We offer these man-made lakes in the order that
they were mentioned.
They are: Rockville Lake, 100 acres on the north
side of the town of Rockville in Parke County; Whitewater Lake, 199 acres
in Whitewater Memorial State Park in Union County; and Middle Fork Reservoir,
177 acres, a water-supply reservoir for the city of Richmond.
Here are thumbnail sketches of the candidates:
ROCKVILLE LAKE--Owned and operated by the
Little Raccoon Conservancy District, this small watershed lake was built
in 1972. It hosted an over population of bluegill, and a marked shortage
of largemouth from the start.
Fisheries biologists suggested winter draw downs
of the water level , and this management tool appeared to give existing
bass populations a chance to eliminate some of the ‘gills while bringing
numbers of the two mainstay species into better balance.
Bass were the dominant species through most of
the 1990s, Wisner says, adding that an ideal balance of the two species
seemed to exist in a DFW survey of the lake in 2001.
Bluegill was the dominant species in a 2003 survey,
but bass were a close second. Wisener says that survey counted 299 bass,
19.9 percent of the total sample in numbers, and 50.6 percent in weight.
Bass ranged up to 15.2. inches and averaged 8.9 inches.
Wisener says the important growth rates were about
normal for one and two-year old bass, slightly above normal with 3-YOs,
and normal at four. Bass tend to hit the magic 14-inch mark at four, he
WHITEWATER LAKE--Built in 1949, Whitewater
Lake’s game fish population suffered from an overpopulation of shad, and
a spillway that periodically needed repairs until it was replaced in 2001.
However, replacement of the spillway would eventually
lead to a solution to the shad problem--however temporary that may be--and
to a burgeoning population of bass after the lake was restocked in the
fall of 2001
A fisheries survey in 2002 to evaluate the success
of the eradication and stockings indicated bluegills were the most abundant
species, but largemouth bass accounted for 25.1% of the sample by
number and 18.2% by weight. One hundred bass were collected that
weighed 19.45 pounds. Length frequency indicates that the adult largemouth
stocked in the spring spawned successfully as 67% of the bass collected
were probably young-of-the-year (YOY) fish.
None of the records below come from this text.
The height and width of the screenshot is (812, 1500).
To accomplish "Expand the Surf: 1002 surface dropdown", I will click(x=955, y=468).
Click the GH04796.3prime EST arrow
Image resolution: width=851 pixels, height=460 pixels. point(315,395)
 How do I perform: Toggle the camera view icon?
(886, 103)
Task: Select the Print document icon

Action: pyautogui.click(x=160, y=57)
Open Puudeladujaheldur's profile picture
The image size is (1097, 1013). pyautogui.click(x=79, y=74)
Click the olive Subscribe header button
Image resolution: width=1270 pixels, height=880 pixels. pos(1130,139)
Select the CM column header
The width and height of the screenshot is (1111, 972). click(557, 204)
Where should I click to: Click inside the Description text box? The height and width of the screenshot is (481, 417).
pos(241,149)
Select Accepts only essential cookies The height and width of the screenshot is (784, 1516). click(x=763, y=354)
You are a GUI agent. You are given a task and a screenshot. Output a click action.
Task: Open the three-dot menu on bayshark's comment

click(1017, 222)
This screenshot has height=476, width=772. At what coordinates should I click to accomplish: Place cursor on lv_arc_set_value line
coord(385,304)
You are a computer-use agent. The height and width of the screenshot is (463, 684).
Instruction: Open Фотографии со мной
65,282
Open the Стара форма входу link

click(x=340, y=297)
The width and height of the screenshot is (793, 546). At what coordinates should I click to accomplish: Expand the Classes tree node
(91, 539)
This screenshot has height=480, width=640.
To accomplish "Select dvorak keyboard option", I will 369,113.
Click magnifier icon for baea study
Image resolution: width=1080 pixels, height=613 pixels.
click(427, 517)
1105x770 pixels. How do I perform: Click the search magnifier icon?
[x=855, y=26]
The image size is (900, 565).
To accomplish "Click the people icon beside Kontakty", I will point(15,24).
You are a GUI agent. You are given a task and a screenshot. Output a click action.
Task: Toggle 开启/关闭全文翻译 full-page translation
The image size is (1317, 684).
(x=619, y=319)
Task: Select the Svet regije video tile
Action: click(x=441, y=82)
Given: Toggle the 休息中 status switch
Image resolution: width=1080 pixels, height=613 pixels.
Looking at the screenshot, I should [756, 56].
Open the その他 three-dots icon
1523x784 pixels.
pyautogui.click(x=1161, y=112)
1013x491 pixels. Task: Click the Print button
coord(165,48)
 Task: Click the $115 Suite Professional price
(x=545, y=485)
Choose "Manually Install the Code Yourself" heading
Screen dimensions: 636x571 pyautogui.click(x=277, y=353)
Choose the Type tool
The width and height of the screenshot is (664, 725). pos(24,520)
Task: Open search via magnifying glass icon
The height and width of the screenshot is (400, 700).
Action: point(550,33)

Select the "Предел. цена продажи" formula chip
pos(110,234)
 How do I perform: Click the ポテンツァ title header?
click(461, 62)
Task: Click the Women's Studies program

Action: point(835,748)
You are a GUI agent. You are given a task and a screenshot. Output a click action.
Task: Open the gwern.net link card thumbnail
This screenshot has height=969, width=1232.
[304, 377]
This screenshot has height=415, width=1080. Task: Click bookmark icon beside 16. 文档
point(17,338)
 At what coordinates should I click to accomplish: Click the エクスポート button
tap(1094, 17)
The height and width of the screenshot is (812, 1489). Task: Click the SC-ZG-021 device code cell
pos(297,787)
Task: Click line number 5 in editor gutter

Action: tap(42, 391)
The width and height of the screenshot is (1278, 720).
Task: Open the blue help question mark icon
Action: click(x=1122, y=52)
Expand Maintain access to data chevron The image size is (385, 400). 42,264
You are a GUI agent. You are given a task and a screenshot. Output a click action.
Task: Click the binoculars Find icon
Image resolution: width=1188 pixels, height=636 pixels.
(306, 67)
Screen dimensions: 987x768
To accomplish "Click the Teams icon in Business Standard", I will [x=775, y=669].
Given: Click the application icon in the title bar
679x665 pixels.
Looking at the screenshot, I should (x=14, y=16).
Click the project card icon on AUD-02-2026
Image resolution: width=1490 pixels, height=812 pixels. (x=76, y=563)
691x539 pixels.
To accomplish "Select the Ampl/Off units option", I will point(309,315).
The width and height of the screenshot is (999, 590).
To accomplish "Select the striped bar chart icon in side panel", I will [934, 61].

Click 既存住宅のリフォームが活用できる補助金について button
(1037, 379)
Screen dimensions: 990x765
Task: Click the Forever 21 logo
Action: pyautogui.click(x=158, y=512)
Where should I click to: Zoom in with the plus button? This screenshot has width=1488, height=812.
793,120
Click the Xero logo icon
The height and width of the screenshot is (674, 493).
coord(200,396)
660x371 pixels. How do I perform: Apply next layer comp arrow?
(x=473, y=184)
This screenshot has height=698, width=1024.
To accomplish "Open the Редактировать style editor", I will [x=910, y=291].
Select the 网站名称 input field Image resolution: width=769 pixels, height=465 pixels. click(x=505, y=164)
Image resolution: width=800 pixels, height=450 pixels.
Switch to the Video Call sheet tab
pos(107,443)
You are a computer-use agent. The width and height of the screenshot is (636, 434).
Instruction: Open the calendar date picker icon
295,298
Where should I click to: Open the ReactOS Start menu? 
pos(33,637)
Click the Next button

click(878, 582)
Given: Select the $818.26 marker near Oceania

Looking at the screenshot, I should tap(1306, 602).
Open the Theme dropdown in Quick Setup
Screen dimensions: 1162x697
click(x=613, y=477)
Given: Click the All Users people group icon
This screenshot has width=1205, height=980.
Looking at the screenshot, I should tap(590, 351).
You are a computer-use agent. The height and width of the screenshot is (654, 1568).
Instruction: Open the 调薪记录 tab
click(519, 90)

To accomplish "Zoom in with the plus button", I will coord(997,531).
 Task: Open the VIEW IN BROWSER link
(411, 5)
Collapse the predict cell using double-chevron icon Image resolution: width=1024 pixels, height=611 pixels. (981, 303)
YOY bass measured 3.1 to 6.3
inches long, and fingerlings stocked the previous fall ranged in length
from 8.8 to 10.8 inches.
Wisener says that survey turned up only one 15-inch
bass, but he points out that growth rates are better than normal. That
should mean that many of the sub-legal size bass found in the 2002 survey
will meet, or top, the 14-inch legal size this year.
MIDDLE FORK RESERVOIR--built as a city
of Richmond water supply reservoir in the early 1960s, Middle Fork Reservoir
is managed by the Parks and Recreation Department of that city.
Bluegill and white crappie dominated Middle Fork’s
early history, but by 2000 the largemouth bass population had expanded.
Wisener’s 2002 survey counted 191 largemouth bass,
and they weighed 178.71 pounds. Bass were again first in abundance
by number (27.2%) and second by weight (19.8%).
In the 2002 survey, bass ranged in length from
5.3 to 17.8 inches and averaged 12.2 inches. Nearly 81% of the largemouth
ranged in length from 11.5 to 13.5 inches and many of these fish were 3Yos.
The percentage of bass that met the minimum size limit of 14 inches (7.3%)
slightly increased since the 2000 survey (4.3%).
“Compared to other populations of largemouth bass
across central Indiana, bass at Middle Fork Reservoir are growing slightly
better than normal to age 3 and near normal after that,” Wisener said.